I Hate Sick Kids

What evil person would every say they “hate sick kids”?  Me.  Now.  About my own kids, when they are sick.  It’s the worst.

My daughter transforms into a screaming grump who is only tamed by letting her lay on me while watching Sesame Street for seven straight days.  That’s right. It has been seven whole days.  I took her to the doctor because of her chain-smoker-like cough and her continual fever of 103 point something.  They couldn’t find anything wrong with her and said it is just a virus that needs to pass.

Now, I’ve got plenty of hippie in me that will do about anything to avoid antibiotics, but dare I say that I wish she could just be cured with some bubble gum flavored Amoxicillin.
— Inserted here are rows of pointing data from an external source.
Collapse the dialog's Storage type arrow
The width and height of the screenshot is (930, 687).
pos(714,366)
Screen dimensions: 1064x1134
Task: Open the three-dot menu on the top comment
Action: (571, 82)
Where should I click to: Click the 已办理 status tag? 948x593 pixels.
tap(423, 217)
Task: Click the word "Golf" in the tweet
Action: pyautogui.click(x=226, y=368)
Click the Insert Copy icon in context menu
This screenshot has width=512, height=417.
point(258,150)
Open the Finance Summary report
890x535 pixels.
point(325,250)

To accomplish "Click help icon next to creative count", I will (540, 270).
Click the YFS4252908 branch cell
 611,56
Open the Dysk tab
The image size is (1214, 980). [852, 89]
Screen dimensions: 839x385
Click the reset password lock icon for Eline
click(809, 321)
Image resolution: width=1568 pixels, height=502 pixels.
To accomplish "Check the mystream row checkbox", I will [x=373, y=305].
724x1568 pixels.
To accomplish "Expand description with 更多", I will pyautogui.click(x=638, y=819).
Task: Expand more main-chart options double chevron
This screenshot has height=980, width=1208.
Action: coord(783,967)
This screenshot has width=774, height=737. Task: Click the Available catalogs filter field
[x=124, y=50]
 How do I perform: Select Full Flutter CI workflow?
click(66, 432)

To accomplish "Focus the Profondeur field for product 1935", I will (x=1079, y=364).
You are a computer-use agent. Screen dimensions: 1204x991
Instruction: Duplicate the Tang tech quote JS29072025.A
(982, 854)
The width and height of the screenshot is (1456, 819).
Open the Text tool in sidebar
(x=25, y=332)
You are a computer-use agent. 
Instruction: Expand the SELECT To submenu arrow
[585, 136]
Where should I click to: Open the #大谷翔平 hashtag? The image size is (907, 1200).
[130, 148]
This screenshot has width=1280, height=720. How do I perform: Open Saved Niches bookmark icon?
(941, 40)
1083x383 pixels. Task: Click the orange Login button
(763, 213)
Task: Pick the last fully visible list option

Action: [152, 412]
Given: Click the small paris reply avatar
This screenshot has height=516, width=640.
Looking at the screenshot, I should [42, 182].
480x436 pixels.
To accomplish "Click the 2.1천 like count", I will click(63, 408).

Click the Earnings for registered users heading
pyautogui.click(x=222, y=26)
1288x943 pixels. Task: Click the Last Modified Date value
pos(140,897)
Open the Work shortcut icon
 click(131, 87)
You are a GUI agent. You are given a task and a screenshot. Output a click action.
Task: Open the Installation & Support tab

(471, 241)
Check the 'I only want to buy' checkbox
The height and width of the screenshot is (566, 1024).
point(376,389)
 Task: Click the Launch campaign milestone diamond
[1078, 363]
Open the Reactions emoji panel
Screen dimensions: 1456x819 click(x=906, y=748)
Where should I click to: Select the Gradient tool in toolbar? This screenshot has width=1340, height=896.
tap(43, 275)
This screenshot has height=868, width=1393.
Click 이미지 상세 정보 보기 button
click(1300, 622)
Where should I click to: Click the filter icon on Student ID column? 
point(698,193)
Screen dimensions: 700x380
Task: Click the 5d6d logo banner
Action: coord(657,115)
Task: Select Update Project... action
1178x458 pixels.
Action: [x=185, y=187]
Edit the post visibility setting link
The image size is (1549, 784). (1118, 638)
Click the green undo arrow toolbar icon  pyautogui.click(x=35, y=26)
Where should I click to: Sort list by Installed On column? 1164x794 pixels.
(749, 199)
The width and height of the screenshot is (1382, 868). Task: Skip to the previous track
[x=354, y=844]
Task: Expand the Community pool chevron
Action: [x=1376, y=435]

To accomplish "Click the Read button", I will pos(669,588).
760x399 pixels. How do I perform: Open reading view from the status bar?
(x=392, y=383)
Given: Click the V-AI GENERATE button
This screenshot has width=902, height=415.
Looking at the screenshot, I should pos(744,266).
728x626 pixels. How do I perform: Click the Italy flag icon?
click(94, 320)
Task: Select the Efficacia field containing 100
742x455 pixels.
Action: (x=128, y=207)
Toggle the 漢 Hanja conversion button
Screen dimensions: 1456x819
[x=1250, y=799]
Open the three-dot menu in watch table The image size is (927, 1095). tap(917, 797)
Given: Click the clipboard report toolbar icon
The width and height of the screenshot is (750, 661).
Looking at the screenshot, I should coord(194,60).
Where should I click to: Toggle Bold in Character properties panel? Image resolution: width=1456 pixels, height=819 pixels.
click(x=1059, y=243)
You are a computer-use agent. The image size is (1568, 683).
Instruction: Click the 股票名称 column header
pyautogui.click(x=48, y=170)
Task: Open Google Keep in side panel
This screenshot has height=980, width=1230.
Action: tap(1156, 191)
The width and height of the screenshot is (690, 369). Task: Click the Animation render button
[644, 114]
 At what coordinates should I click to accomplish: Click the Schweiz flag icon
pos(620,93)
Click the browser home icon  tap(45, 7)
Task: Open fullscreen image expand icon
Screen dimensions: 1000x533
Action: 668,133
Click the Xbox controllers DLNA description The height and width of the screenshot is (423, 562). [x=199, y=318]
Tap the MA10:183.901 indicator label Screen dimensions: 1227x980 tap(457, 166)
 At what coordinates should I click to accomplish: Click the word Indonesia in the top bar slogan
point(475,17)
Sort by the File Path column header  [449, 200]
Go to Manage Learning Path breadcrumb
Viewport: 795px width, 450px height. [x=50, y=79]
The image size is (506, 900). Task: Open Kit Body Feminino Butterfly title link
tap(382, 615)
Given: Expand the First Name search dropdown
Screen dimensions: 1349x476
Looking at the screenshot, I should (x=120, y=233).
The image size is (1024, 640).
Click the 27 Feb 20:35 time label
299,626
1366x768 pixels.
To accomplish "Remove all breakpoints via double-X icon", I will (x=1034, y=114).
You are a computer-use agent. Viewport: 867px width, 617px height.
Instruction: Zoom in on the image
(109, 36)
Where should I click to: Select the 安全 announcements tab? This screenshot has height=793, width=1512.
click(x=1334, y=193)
I am being held prisoner by a two-year old and Super Grover.  She won’t sleep unless I’m sleeping with her.  But sleeping with her means laying in a very awkward position so she can pull my hair (her most treasured comfort measure) and scratch my face as she searches for it through the night.  She kicks and snores and oh, did I mention that I massive pregnant belly?  I’d be better off sleeping with a wild racoon.

Her sleep training flew out the window… all those nights of hard work to get her to sleep on her own, worthless.

My one beam of hope?  That she will have a stronger immune system after all of this is over and won’t get sick again until she is 25.  I don’t want to be that mom that freaks out about having her kid around other sick kids.  But after this experience, I’m ready for a bubble.